The number of unionized workers in America increased by about 50,000 to nearly 14.8 million workers in 2011, according to a Bureau of Labor Statistics survey released today, the Associated Press reported.
Unions added 110,000 members in the private sector, mostly in construction, healthcare services, retail trade, primary metals and fabricated metal products, hospitals and transportation, according to the Los Angeles Times. However, those gains were offset by the departure of about 61,000 government employees who lost their jobs, according to the AP.

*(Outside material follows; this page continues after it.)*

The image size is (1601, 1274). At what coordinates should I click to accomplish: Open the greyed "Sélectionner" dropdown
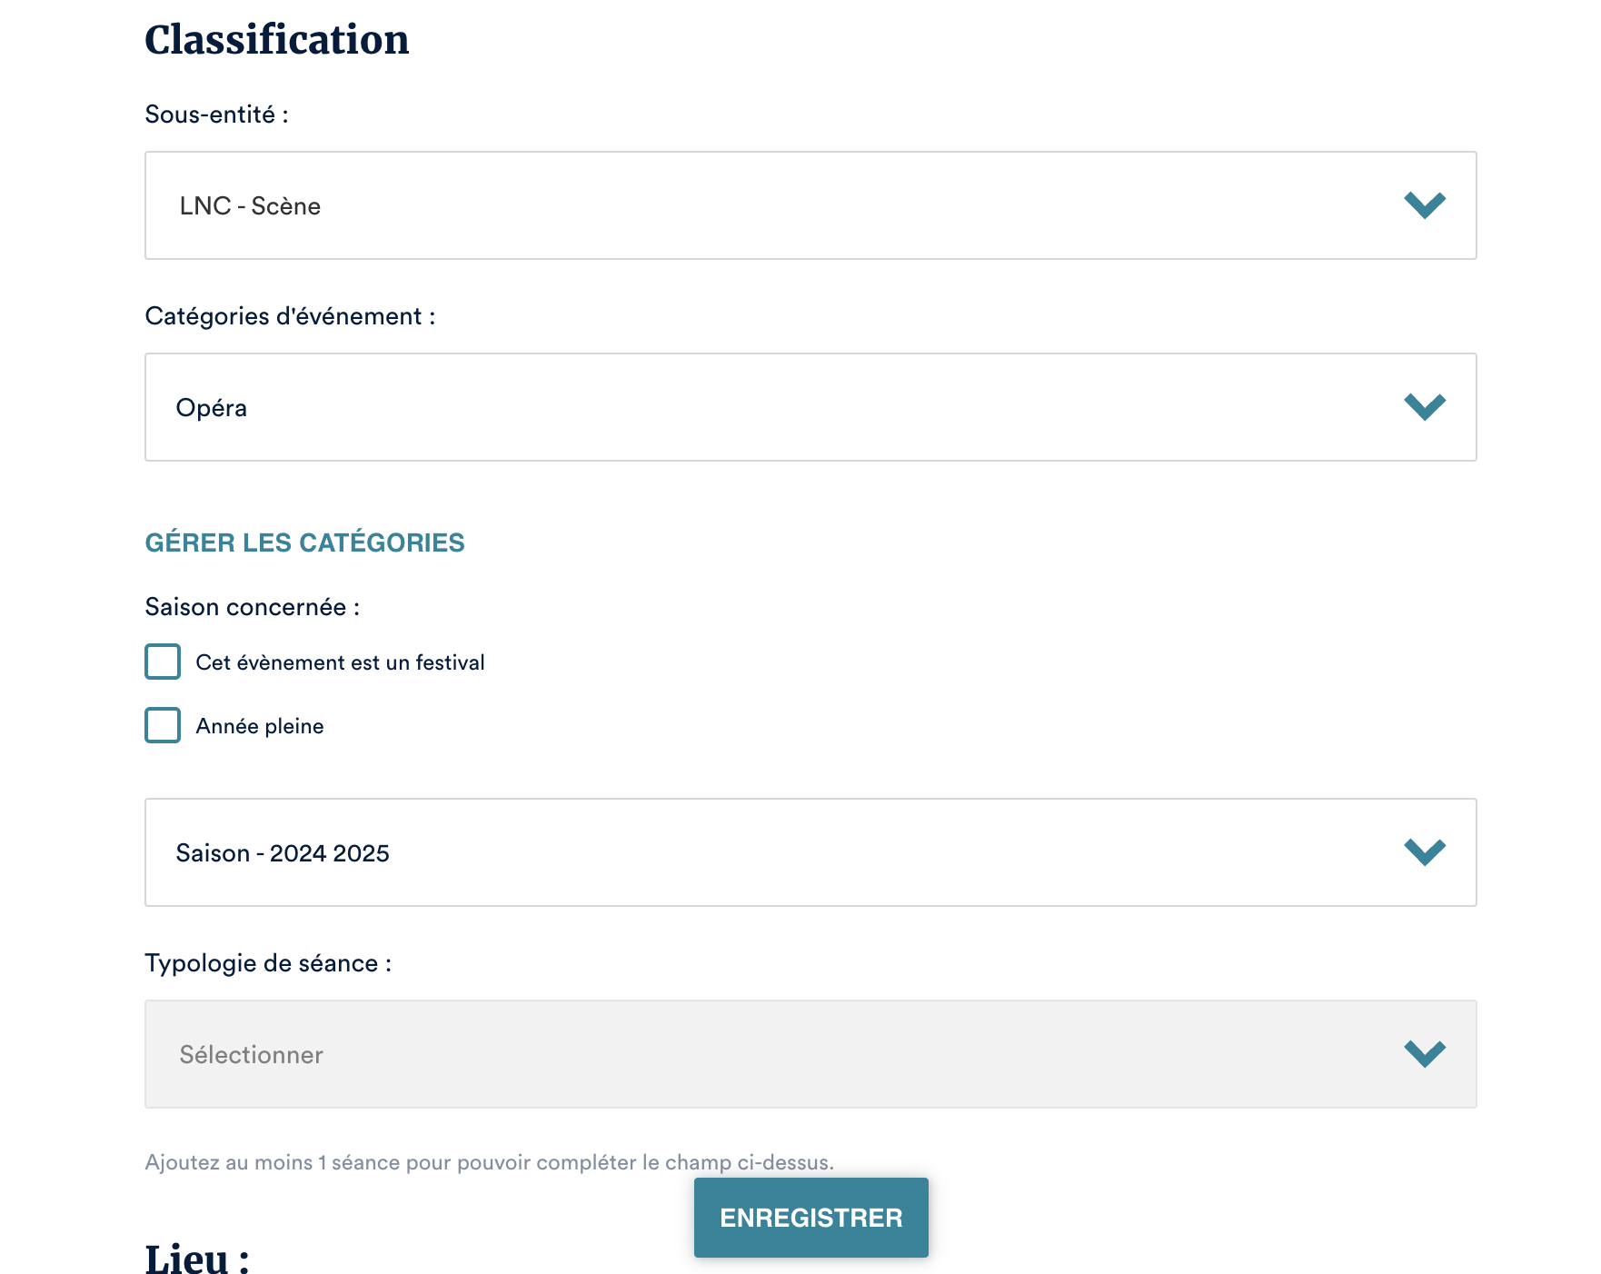772,1054
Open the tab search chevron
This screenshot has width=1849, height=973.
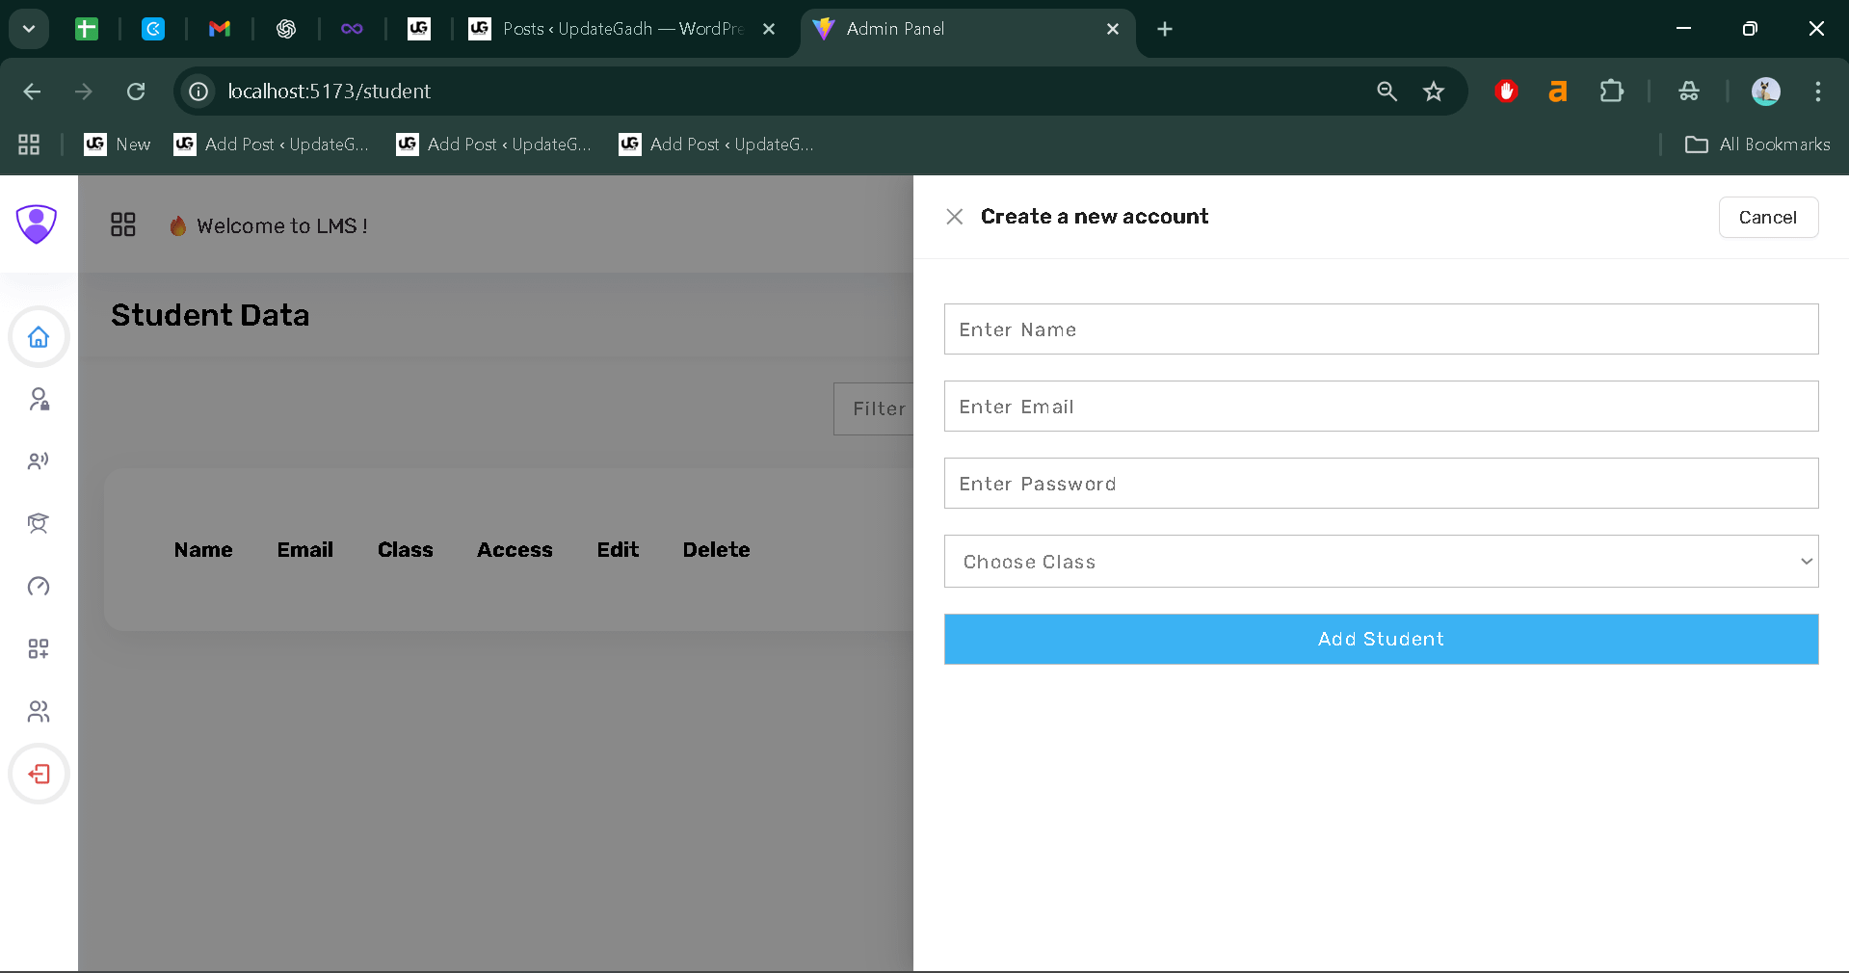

"Good union jobs are beginning to come back despite an unprecedented volley of partisan political attacks on workers' rights and the continuing insecurity of our economic crisis,” AFL-CIO President Richard Trumka said in a statement, according to the LA Times.
While membership rolls grew, the percentage of union members in the overall workforce declined slightly, from 11.9 percent in 2010 to 11.8 percent in 2011, Bloomberg News reported.
According to the AP:
Union membership has declined steadily from its peak of about a third of all workers in the 1950s, and about 20 percent in 1983. The losses have been especially steep in private industry with the loss of manufacturing jobs that traditionally were heavily unionized.
New York’s union membership rate of 24 percent was the highest in the country, while North Carolina was the least unionized state, with only 2.9 percent of workers belonging to a union, Bloomberg News reported.
The BLS report noted that the average weekly earnings of union workers in 2011 was $938 while non-union workers earned $729, according to Bloomberg News.